To make things easier for them, Tumkur Therapy Centre has planned an initiative to start a mobile therapy unit. A special vehicle, equipped with training and exercise facilities is expected to serve three distinct purposes. First and foremost, it will provide free up and down transport to bring the children to the centre regularly. Secondly, the children can undergo therapy within the vehicle itself, enabling the organisation to help more kids on the go. Lastly, it will also be used to reach out to more families with special children, living in the rural interiors.
More about the therapy centre
Started in April 2018, therapy centre is run by Natesh and supervised by Prarthana and Prateek – the couple behind GiftAbled, a foundation that works with differently-abled individuals taking care of their health, livelihood, social acceptance and spreading awareness. The therapy centre at Tumkur is their latest initiative under the health and awareness segment.
The treatment at the centre is centred around rehabilitation, which will help the children to be integrated into the mainstream society.
Among the 30 children at the Centre, most are within 6 years, since medical experts believe early intervention to be the best way to help special children. In simple words, the earlier, the better. Usually, there are developmental milestones for infants – like crying after birth or responding to the clapping of hands at 2-3 months to learning to walk or speak. If the child displays problems with achieving these milestones, then doctors try to diagnose the specific developmental disorder affecting them. The common issues noticed include slow response, mental retardation, stunted growth, impaired hearing or speech, lack of neck control, poor posture.
The doctor’s role ends after the diagnosis and basic medication, after that the child should be provided with early intervention therapies which helps the children.
However, the story is a little different for people from the poorer background. Due to lack of awareness, most parents think their child will be “cured” when they grow up. Worse still, many such special children are taken to religious places, priests and conjurers until they grow up with deformities that could have been averted by early intervention.

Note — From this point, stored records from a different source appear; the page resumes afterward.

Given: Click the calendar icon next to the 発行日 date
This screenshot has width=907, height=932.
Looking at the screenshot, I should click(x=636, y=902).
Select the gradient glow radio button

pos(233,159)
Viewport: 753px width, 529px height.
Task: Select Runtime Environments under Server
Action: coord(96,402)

Pushpita is a 6-year-old girl at the centre who found it difficult to respond, use her hands or use the toilet on her own. With a big family and another small daughter to look after, her mother did not know how to take better care of her. At the centre, the specialist doctor and trainers helped her learn to sit up and respond using various specialised methods and instruments. Every child is individually attended to at the centre, with time-bound improvement goals for each.
Pushpita with her mother and father at the GiftAbled Foundation’s therapy centre
A boy who could not speak more than 1-2 words even at the age of 4 was brought to the centre. With therapy, he soon attained his 3-month goal to learn and utter a few more words.
The volunteers visit the kids’ houses regularly, to train the parents about the exercise routine that needs to be followed at home. They also provide psychological counselling so that the family members treat the child with better care. Also, the parents are made aware of the rights and benefits offered to the special children by the government, and the centre helps them avail those in time.
The mobile therapy unit would help Giftabled’s therapy centre to gift new hope to more special children.